A guide to protecting your bones and joints as you age

Bones are the frame for our bodies, and healthy bone density is crucial for our health as we reach mid-life and beyond.

Of all the things going on in our bodies as women, our bones are something that are easy to overlook. Until, that is, something happens that forces us to pay attention to them; something like a break or a fracture. Shocking fact: it’s estimated this is going to happened to one in three women over 50.

Tragically, fracture begets fracture, and this can lead to terrible outcomes. Older people who suffer a hip break, in particular – usually due to osteoporosis – tend to have a big decline in health, and one in three will die within 12 months of suffering that hip fracture.

So: looking after our bones not only keeps us moving, it helps us live longer. If we don’t want to be one of those fracture statistics, we need to be paying attention to our bone health now, however old we are. Bones are part of a bigger strength picture, and there’s lots we can do to get and stay strong, and protect our bones along the way.

What’s going on in midlife bones?

Bone is active tissue; always breaking down and building up again. In general, though, we build bone from the time we’re born, with a major period of bone building going on in our teenage years and early 20s. We reach peak bone density around our mid-30s, and after that our bone density starts to decline.
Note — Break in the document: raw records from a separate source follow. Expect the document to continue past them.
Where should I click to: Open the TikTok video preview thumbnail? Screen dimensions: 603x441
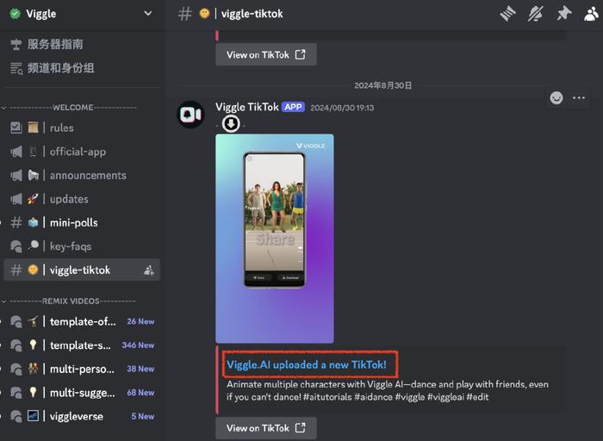tap(275, 239)
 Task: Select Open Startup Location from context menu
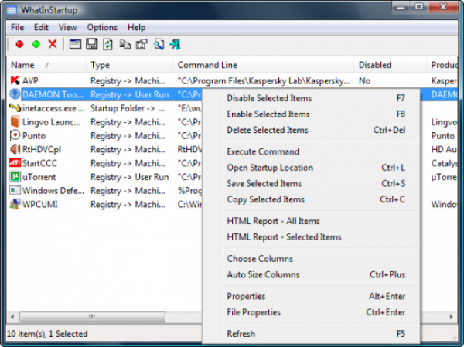(x=270, y=168)
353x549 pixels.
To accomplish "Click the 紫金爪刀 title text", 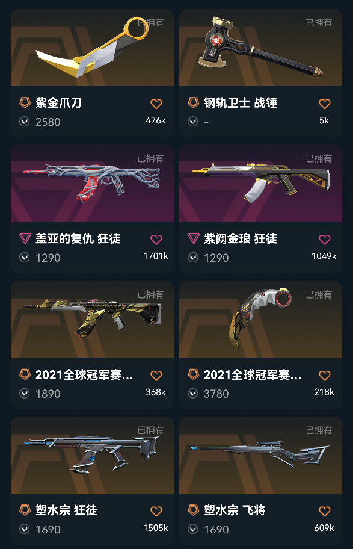I will click(x=58, y=103).
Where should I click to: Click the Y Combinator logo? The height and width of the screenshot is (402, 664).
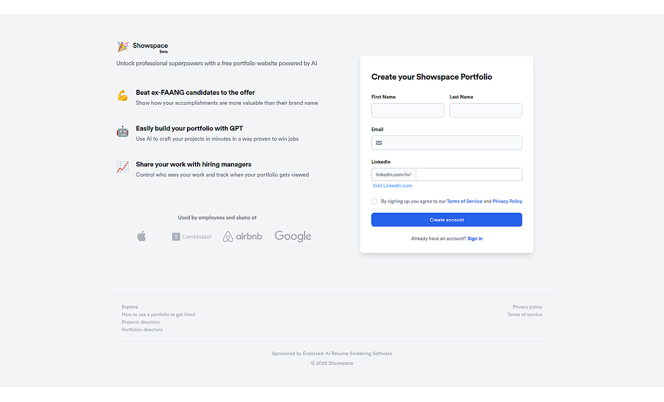[192, 237]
That happens in all genders.

For women, though, it’s a bit more complicated. That’s because of our hormones. Our reproductive hormones – especially oestrogen – protect our bones throughout our lives, until we hit menopause. After that, we lose bone at an accelerated rate as we lose that protective effect. It’s why women have a higher risk of osteoporosis.

About then is when some of our life choices might come back to haunt us: if we haven’t built great bone density throughout our younger lives through food and exercise, we could find our bones more prone to weakness in older age. And if we’ve dieted on and off for years, our bones could be at an even greater risk. Research has found that weight loss and weight-cycling – in other words gaining and losing and gaining weight – throughout adulthood and older age increases hip fracture risk. Losing as little as five per cent of your body weight increases fracture risk in postmenopausal women, especially in those who are in the ‘normal’ weight range. Yet another good reason not to diet!
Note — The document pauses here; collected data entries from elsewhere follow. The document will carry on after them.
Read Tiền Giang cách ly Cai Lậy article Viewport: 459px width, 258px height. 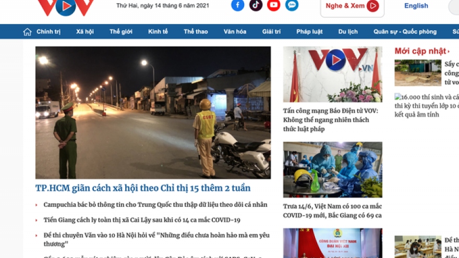[x=142, y=220]
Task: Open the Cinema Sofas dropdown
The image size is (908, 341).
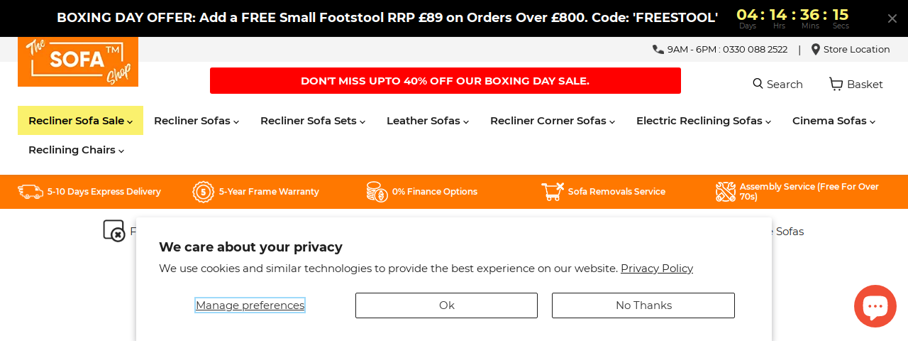Action: [834, 121]
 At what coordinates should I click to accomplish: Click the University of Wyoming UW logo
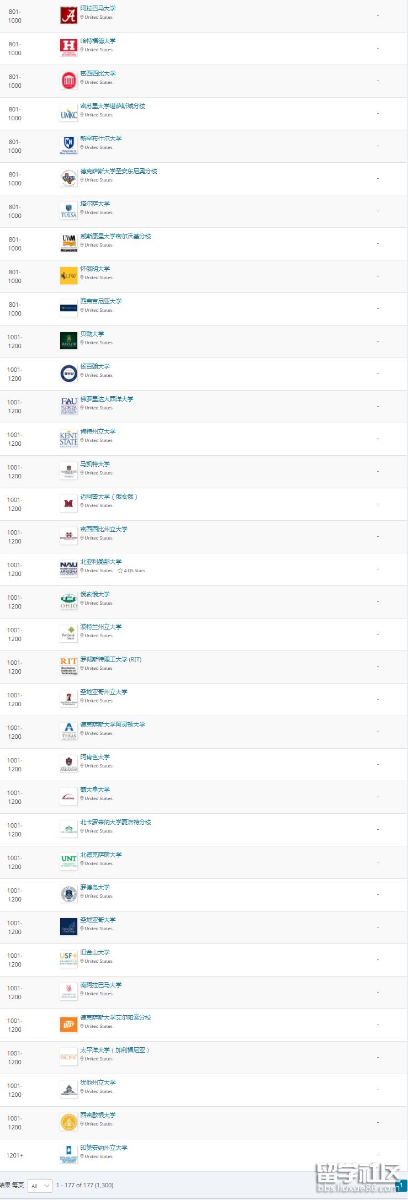68,276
Our joints, too, are affected by the double-whammy of ageing and hormonal change. Losing bone density can weaken the joints and make them more susceptible to fractures and injuries. And the ligaments and tendons that connect our bones and muscles around the joints also tend to lose elasticity and become less flexible over time, which can affect joint stability and increase our risk of injury. And age-related muscle loss can also affect the joints, making them less stable.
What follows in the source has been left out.